Per esempio, il motivo per cui intelligenti e raffinati intellettuali avevano aderito al Nazismo. E infatti, dopo una trentina d’anni, durante i quali Ernst Jünger era conosciuto da pochi, e in Italia disinvoltamente confuso con lo psicanalista Jung, molto più celebre di lui, sono fioriti studi di ogni tipo. Insomma, la lunga vita di Jünger gli è anche servita per assistere, nel dopoguerra, prima alla propria demonizzazione di ignobile nazista, poi a una ipocrita dimenticanza, quindi a un oculato sdoganamento pieno di distinguo, infine alla sua celebrazione. Tanti libri su di lui, tanti onori per lui. La cosa curiosa è che Jünger è sempre rimasto fedele a se stesso: non ha fatto abiure, non ha fatto rettifiche al suo pensiero, se non quelle ovvie e conseguenti allo sviluppo della propria ricerca. E allora? Qual è il miracolo che gli ha permesso di ritrovare il suo posto tra gli umani?
La prima considerazione riguarda il fatto che la cultura che lo ha condannato era tanto cieca nella propria ideologia che, alla fine, lei sì, è stata miracolata e ha cominciato a vedere un po’ meglio. Ma poi, e questo è l’aspetto interessante che riguarda Jünger, ci si è accorti, leggendo i suoi libri con un po’ di rispetto per l’autore, che egli era un vero testimone, un filosofo e un romanziere che ha saputo guardare la realtà, descriverla senza alcuna pretesa di cambiarla.

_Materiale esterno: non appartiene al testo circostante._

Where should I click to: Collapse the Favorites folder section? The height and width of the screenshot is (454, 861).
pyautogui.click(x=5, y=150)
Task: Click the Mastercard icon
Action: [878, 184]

Un ottimo libro di un giovane studioso, Maurizio Guerri, Ernst Jünger. Terrore e libertà (Edizioni X Book, pagg. 270, euro 18) illustra la formazione che ha consentito al filosofo tedesco di costruire una teoria della visione della realtà. Jünger, fin da giovane (quindi parliamo dei primi decenni del secolo scorso), si interessa al modo in cui la fotografia, il cinema, il linguaggio narrativo possono rappresentare il mondo reale.
Dunque, come vedere le cose, perché quando si sa come guardare, ogni interpretazione è conseguente, superflua. E infatti le riflessioni di Jünger, soprattutto quelle politiche, non sono mai attraversate da utopie, dal sogno di come dovrebbero essere le cose e invece non sono.

Il mondo è questo, ci dice Jünger, adesso il nostro problema è come viverci bene, trovando il proprio spazio di libertà. E, stando ai fatti, campando 104 anni Jünger ha dato una lezione inconfutabile sulla validità del proprio modo di vedere il mondo.